• [Text segment]:
-*-

Simpl-Resultat/src/utils/csvAutoDetect.ts

import Papa from "papaparse";
import { parseDate } from "./dateParser";
import { parseFrenchAmount } from "./amountParser";
import type { ColumnMapping, AmountMode, SignConvention } from "../shared/types";

export interface AutoDetectResult {
  delimiter: string;
  hasHeader: boolean;
  skipLines: number;
  dateFormat: string;
  columnMapping: ColumnMapping;
  amountMode: AmountMode;
  signConvention: SignConvention;
}

const DATE_FORMATS = [
  "DD/MM/YYYY",
  "MM/DD/YYYY",
  "YYYY-MM-DD",
  "YYYY/MM/DD",
  "DD-MM-YYYY",
  "DD.MM.YYYY",
  "YYYYMMDD",
];

const DELIMITERS = [",", ";", "\t"];

/**
 * Detect and unwrap Desjardins-style CSVs where each entire line is
 * wrapped in quotes with "" escaping inside.
 */
export function preprocessQuotedCSV(content: string): string {
  const lines = content.split(/\r?\n/);
  const nonEmpty = lines.filter((l) => l.trim());
  if (nonEmpty.length === 0) return content;

  const isLineQuoted = nonEmpty.every((l) => {
    const t = l.trim();
    return t.startsWith('"') && t.endsWith('"') && t.includes(',""');
  });

  if (!isLineQuoted) return content;

  return lines
    .map((l) => {
      const t = l.trim();
      if (!t) return "";
      return t.slice(1, -1).replace(/""/g, '"');
    })
    .join("\n");
}

/**
 * Analyze raw CSV content and return a suggested configuration,
 * or null if detection fails.

-*-

• [Record list]:
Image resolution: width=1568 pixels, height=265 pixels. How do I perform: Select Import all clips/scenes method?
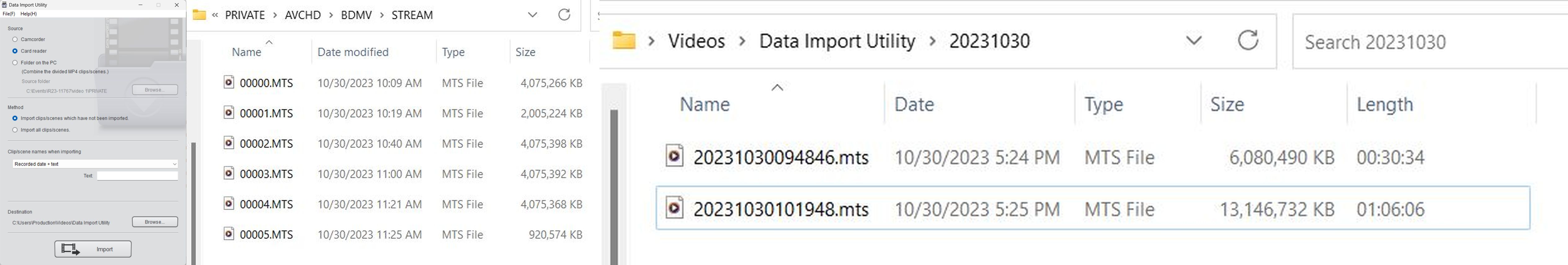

-*-

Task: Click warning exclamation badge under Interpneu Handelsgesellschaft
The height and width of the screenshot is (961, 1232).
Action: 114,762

-*-

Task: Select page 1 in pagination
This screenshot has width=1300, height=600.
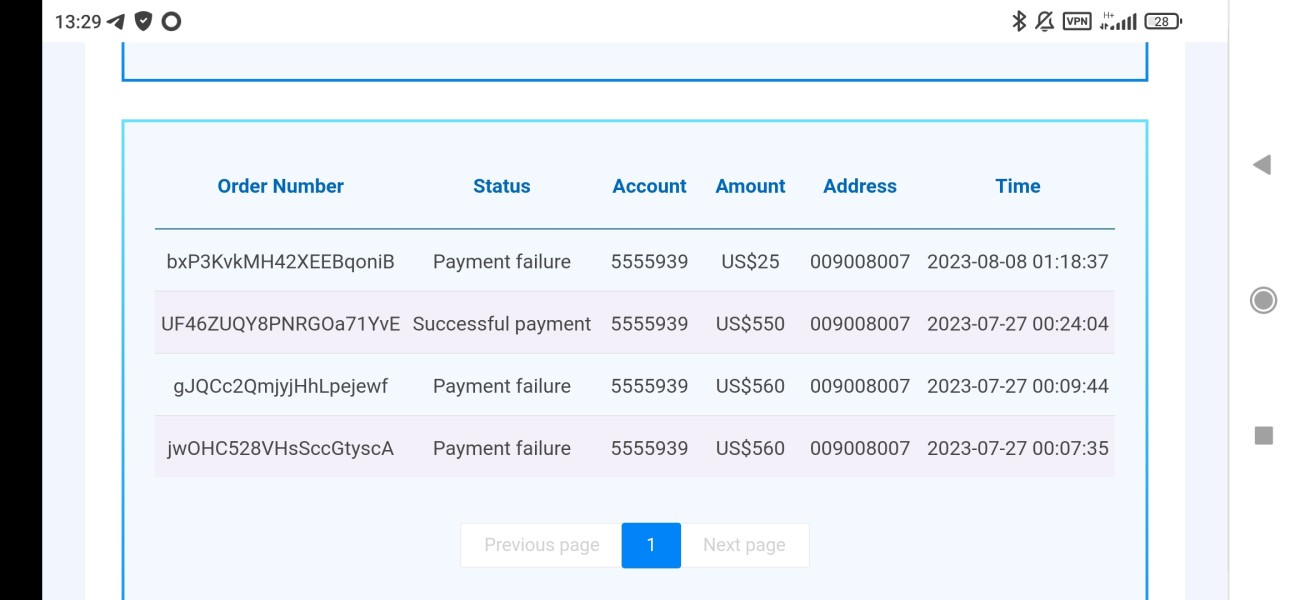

-*-

Transcribe everything in the CSV auto-detection code from "return lines" down to "if detection fails.", character for character.

• [Solution to this task]:
return lines
    .map((l) => {
      const t = l.trim();
      if (!t) return "";
      return t.slice(1, -1).replace(/""/g, '"');
    })
    .join("\n");
}

/**
 * Analyze raw CSV content and return a suggested configuration,
 * or null if detection fails.